Everyone poops his or her own viruses
Intestinal denizens are unique to each person, genomics study suggests
Scientists have conducted a new kind of gut check — one that catalogs viruses found in the intestines of identical twins and their mothers.
The work suggests that each person has a distinctive mix of viruses in their feces, and that mix doesn’t change much over time, say researchers led by Jeffrey Gordon of Washington University School of Medicine in St. Louis. The new study, which appears in the July 15 Nature, also suggests that viruses and bacteria in the gut aren’t engaging in the molecular arms races that usually characterize how microbes and their viral predators relate to each other.
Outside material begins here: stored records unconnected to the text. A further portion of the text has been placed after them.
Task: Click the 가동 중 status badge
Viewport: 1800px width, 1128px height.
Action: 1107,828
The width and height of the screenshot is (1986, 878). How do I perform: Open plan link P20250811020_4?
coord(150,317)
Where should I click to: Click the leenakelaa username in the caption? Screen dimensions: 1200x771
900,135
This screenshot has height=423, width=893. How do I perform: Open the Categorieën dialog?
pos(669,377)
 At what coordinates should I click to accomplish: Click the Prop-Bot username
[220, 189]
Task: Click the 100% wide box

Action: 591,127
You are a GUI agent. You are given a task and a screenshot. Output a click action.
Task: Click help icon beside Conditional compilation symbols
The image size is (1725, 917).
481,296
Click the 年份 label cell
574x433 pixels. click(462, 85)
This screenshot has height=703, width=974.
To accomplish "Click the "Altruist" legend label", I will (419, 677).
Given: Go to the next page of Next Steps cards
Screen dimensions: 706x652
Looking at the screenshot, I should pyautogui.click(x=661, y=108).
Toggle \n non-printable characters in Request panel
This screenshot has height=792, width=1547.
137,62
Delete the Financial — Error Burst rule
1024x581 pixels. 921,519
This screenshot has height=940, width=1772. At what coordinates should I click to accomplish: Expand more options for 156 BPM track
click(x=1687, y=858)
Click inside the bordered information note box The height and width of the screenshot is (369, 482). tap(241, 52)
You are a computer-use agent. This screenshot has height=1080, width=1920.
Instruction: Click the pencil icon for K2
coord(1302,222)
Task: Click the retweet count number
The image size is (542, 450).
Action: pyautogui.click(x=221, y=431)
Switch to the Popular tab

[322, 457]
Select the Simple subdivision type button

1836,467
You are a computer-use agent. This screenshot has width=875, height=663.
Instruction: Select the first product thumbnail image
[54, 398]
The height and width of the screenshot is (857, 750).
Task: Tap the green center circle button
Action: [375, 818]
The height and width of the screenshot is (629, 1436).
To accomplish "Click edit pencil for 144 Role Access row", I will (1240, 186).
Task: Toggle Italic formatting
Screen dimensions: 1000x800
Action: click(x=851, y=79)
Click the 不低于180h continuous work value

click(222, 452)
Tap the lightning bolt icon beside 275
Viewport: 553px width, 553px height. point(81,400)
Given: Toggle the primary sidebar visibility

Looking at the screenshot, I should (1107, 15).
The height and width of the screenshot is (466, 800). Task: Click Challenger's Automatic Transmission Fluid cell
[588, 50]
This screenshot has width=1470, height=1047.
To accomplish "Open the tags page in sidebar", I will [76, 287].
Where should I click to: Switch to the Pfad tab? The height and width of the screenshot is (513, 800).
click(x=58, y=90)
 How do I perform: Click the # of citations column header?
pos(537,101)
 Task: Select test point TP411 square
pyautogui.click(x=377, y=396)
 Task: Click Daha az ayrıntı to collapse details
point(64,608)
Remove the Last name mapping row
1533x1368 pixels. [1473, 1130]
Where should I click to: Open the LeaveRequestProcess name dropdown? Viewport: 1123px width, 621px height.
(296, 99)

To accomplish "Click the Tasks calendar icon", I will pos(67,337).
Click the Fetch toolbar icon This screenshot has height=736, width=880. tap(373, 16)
The new work grew out of the Human Microbiome Project, which seeks to catalog the genetic diversity of bacteria, archaea, and other microbes living in and on the human body. Gordon’s virome project (for viral genome) identified hundreds of types of viruses, about 80 percent of which were not previously known. Most of them are bacteriophages — viruses that attack bacteria.
Gordon and his colleagues have previously characterized the bacteria and other microbes living in the gut. That work revealed that although each person’s intestines contain about 800 different bacterial species, family members tend to have more similar bacterial mixes than unrelated people do. But the new study could not find such a family resemblance in the viruses isolated from frozen fecal samples of four sets of identical twins and their mothers.